* [The problem] Everything below from the line with "Task: Click line number 22 in the gutter" through the line with "Image resolution: width=948" should be copied exactly, and nothing else; leave out the pictures.

* [Dataset]
********************
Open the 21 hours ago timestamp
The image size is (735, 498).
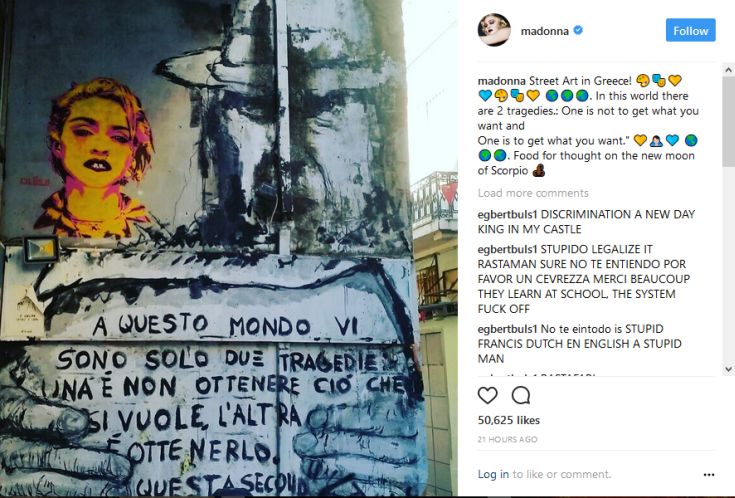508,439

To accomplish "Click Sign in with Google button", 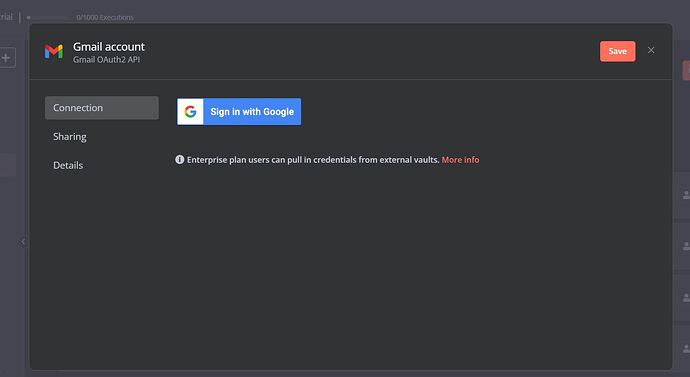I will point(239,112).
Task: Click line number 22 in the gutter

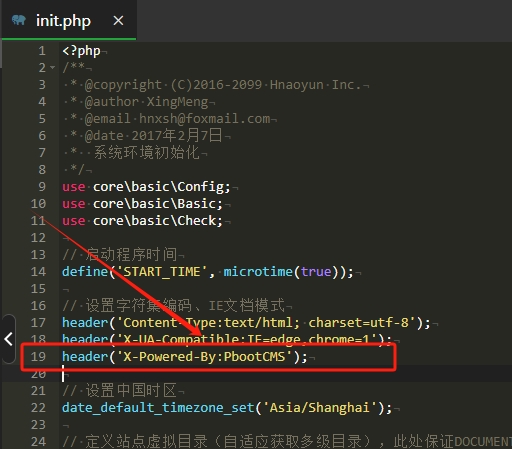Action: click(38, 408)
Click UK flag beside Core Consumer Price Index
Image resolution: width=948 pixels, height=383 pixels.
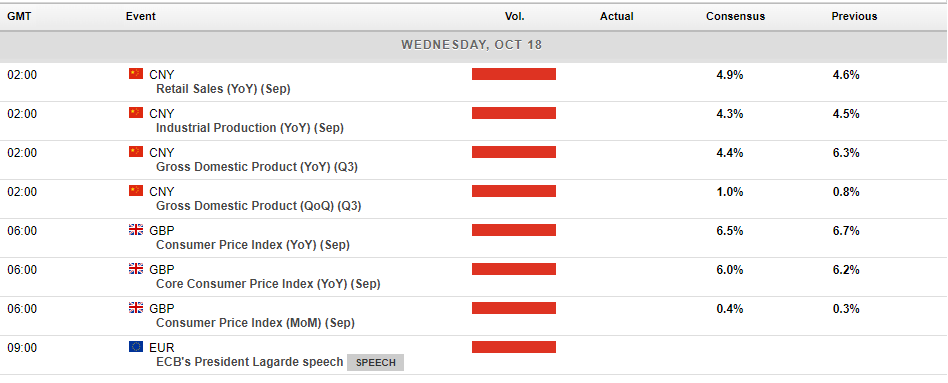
********************
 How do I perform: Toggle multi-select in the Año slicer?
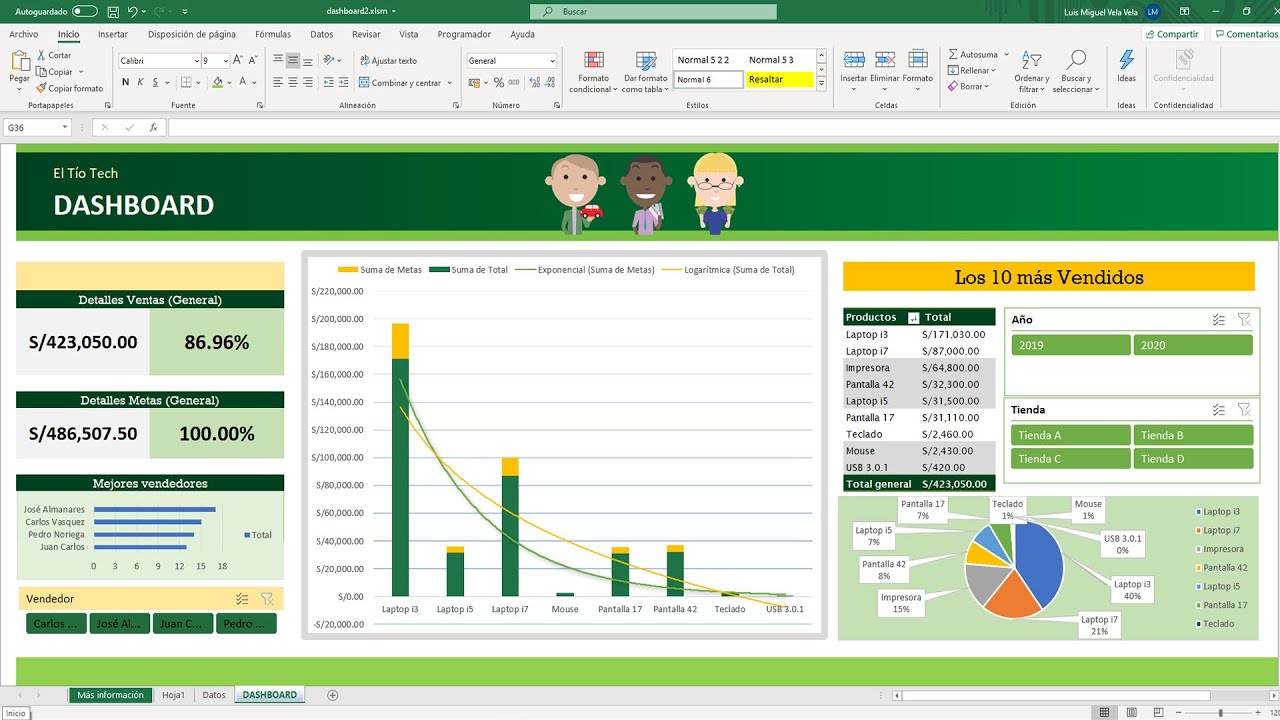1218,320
********************
* [Exercise response]
Task: Click line number 22 in the gutter

Action: click(38, 408)
Click UK flag beside Core Consumer Price Index
Image resolution: width=948 pixels, height=383 pixels.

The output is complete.